Extract provided =
──────

They successfully penetrated the market within a year. However, their zero pricing strategy was declared predatory and anti-competitive. They were on thin ice, where a single characterization of dominance demarcated them from being penalized for anti-competitive behavior. This portrays the beginning of a new era for Indian competition law, where a revolutionary pricing strategy was applied which provided the consumers utopian incentives. The spotlight of our attention should be focused on a particular phase ‘penetration’ and its relation and position with Indian Competition Law. It remains a gray area and has demonstrated potential to renovate the competition law scenario in India.

 

Controversial Pro-Penetration Stand of TRAI  

 An interesting perspective can be extracted from Telecom Regulatory Authority of India’s (TRAI’s) ruling concerning the predatory price allegation on Jio. Jio made its mark on the telecommunication market when it started providing free data and voice services in 2016. Consequently it generated a gargantuan shift in the consumer base. Even when they started charging for their services, it was still a fraction of what its rivals (Airtel, Vodafone and Idea) were charging. In 2018, TRAI amended the predatory pricing rule which caused a disruption in the market, especially for the rivals of Jio. It permitted Jio to continue with its low pricing but barred its rivals to reduce their current prices to tackle competition. It reasoned that the rivals’ existing position would cause abuse, whereas, Jio being a new entrant was inept to abuse (predation). It also scrapped traffic volume as a parameter for establishing market power, which gave absolute immunity to Jio, as it was experiencing huge growth in terms of traffic volume. However, these changes were nullified by the sectoral appellate tribunal, when the rivals challenged them on the merits of intent and capability of Jio. The  sectoral appellate tribunal observed that TRAI’s changes offered ‘artificial protection’ to the entrant and as a counter-measure allowed the rivals to offer cheap rates to compete with the low tariffs of Jio. Two polar views can be observed here, while TRAI directly allowed penetrative pricing as it granted the relaxations to Jio due to its nascent position , the appellate tribunal rejected the merit of market  penetration through low pricing, thereby rejecting the theory of penetrative pricing by ignoring the entrant’s position and denying it the benefit of newcomer’s promotional pricing opportunity.

──────

Provided data =

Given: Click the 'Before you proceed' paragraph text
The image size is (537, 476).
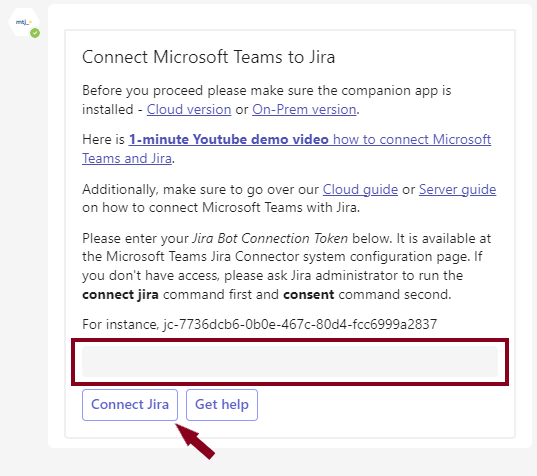Looking at the screenshot, I should (266, 100).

──────

Task 1 = According to the passage on Jio's pricing, in what year did Jio start providing free data and voice services?
Task 2 = Name every rival of Jio that the passage on Jio's pricing mentions.
Task 3 = From the passage on Jio's pricing, copy the text from "They successfully penetrated" up to and including "scenario in India." word for word.

Full output 1 = 2016

Full output 2 = Airtel, Vodafone, Idea

Full output 3 =
They successfully penetrated the market within a year. However, their zero pricing strategy was declared predatory and anti-competitive. They were on thin ice, where a single characterization of dominance demarcated them from being penalized for anti-competitive behavior. This portrays the beginning of a new era for Indian competition law, where a revolutionary pricing strategy was applied which provided the consumers utopian incentives. The spotlight of our attention should be focused on a particular phase ‘penetration’ and its relation and position with Indian Competition Law. It remains a gray area and has demonstrated potential to renovate the competition law scenario in India.